═════ Reading passage ═════

# Change Domain admin password



## Berwill (Sep 15, 2010)

I would like to change my Domain admin password, it was setup long before I took over this position and is a pretty simple password. My concern is everything that uses that login, services ect not working afterwards.
Being the same password for all my servers I don't want to change it and then suddenly be locked out of something or things suddenly stop working. So I need to change it but concerned about this happening.
Here is what I have:
2 Server 2003 file servers
1 server 2000 file server
1 server 2003 mail server ( IBM Domino )
All on a Domain
Active Directory
Multiple folders, printers shared.

Any advice would be great.
Thanks,
Will


----------



## Maz_- (Nov 4, 2008)

it wont lock anything out, it might just ask to reauthenticate the password for the account thats all. Oh it will lock out anyone who tries to get in with the old password. We change our admin passwords on a regular basis as a security measure.


----------



## Berwill (Sep 15, 2010)

What if it is a service that requires the Domain admin login, how will it reauthenticate?
Yea that is what I would like to do, change it because it has probably never been changed. I am the only I.T. person so I am just a little nervous about changing it and then something that was using it not working. And I just don't have the time or any help if something like that happened to run down the problem.
If there were a problem would putting it back to the old password fix it?
Will


----------



## Maz_- (Nov 4, 2008)

Well a service wouldnt automatically use the domain username and password. It would require the user to login using the credentials (thats my understanding). So if you did change the password it shouldnt knock any of the network service down but it will only ask the user logged in with the domain account to re-authenticate themselves with the new password as security reason. 

Once you change the password to a new one it will ask for reauthentication but if you change it back to old one again, it will still ask for the password to reauthorise. Hope this helps.


----------



## joeny0706 (Feb 3, 2010)

Berwill said:


> I would like to change my Domain admin password, it was setup long before I took over this position and is a pretty simple password. My concern is everything that uses that login, services ect not working afterwards.

═════ Collected material ═════

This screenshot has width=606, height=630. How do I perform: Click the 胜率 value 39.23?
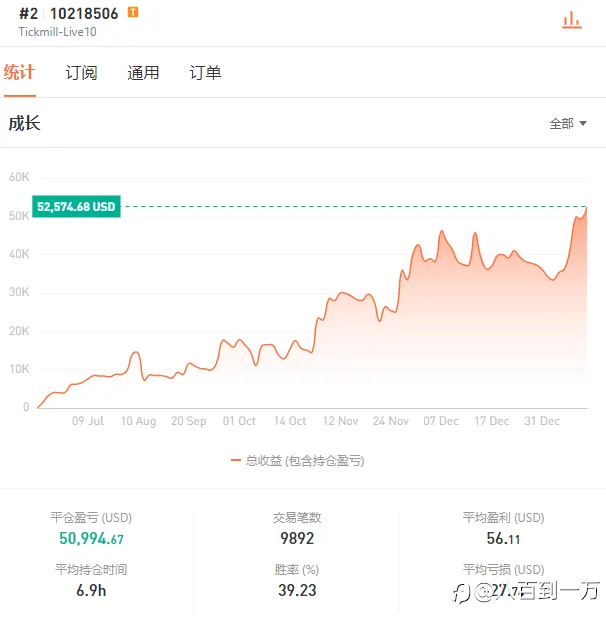click(297, 590)
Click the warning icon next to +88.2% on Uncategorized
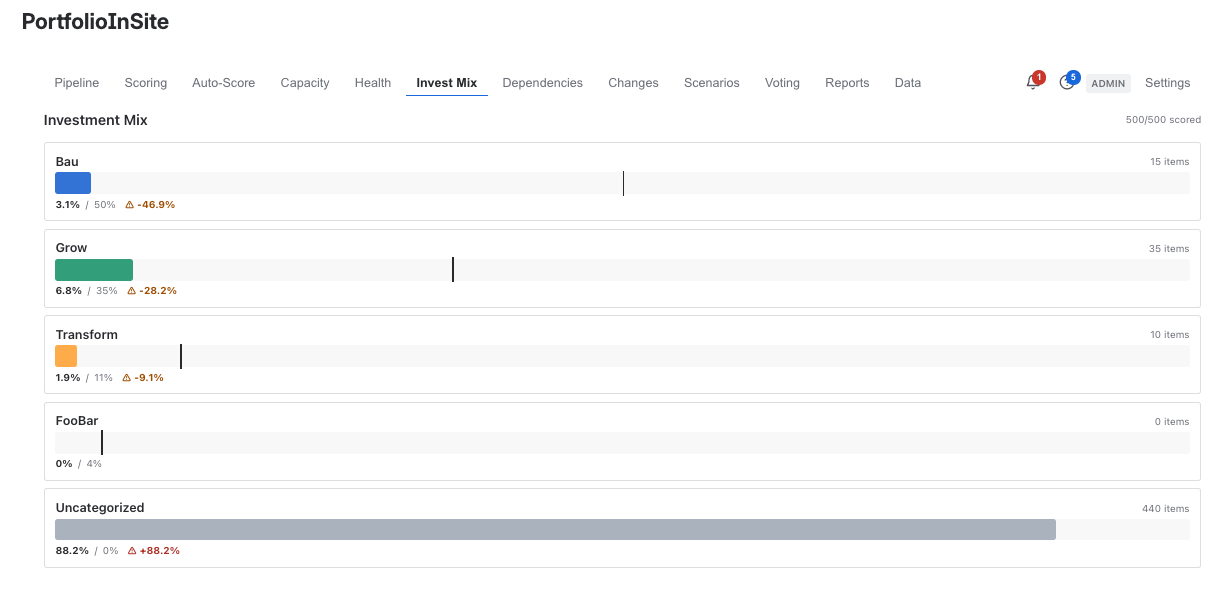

═════

Tasks:
**1)** In the domain admin password thread, what software does Berwill's mail server run?
**2)** Copy the part of the domain admin password thread that begins at the words "# Change Domain" and stops after "IBM Domino )".
**3)** Proceed with the domain admin password thread from the point where it stops.

Exercise results:
**1)** IBM Domino.

**2)**
# Change Domain admin password



## Berwill (Sep 15, 2010)

I would like to change my Domain admin password, it was setup long before I took over this position and is a pretty simple password. My concern is everything that uses that login, services ect not working afterwards.
Being the same password for all my servers I don't want to change it and then suddenly be locked out of something or things suddenly stop working. So I need to change it but concerned about this happening.
Here is what I have:
2 Server 2003 file servers
1 server 2000 file server
1 server 2003 mail server ( IBM Domino )

**3)**
> Being the same password for all my servers I don't want to change it and then suddenly be locked out of something or things suddenly stop working. So I need to change it but concerned about this happening.
> Here is what I have:
> 2 Server 2003 file servers
> ...


If there are all in the same domain you will have no problem. Each time you login from somewhere it connects with AD to check and make sure it is a vaild PW. So look in either the PC Computer listing in AD or your DNS management app. If the server or PC is listed in there you will have no problem. 

One thing that could be a problem is the printers. "We could not know because we dont know how your system is setup". 
If the printer is setup in Explorer to access the printer settings that could have been set when the printer was installed. So that could just stay the same. If it does not work just use the old PW and will be fine. When I installed new printers and access the printer app from an explorer window I was asked to set the PW at that time. I did make it the same as my Domain admin PW but I could have made it anything I wanted, so it could be diff.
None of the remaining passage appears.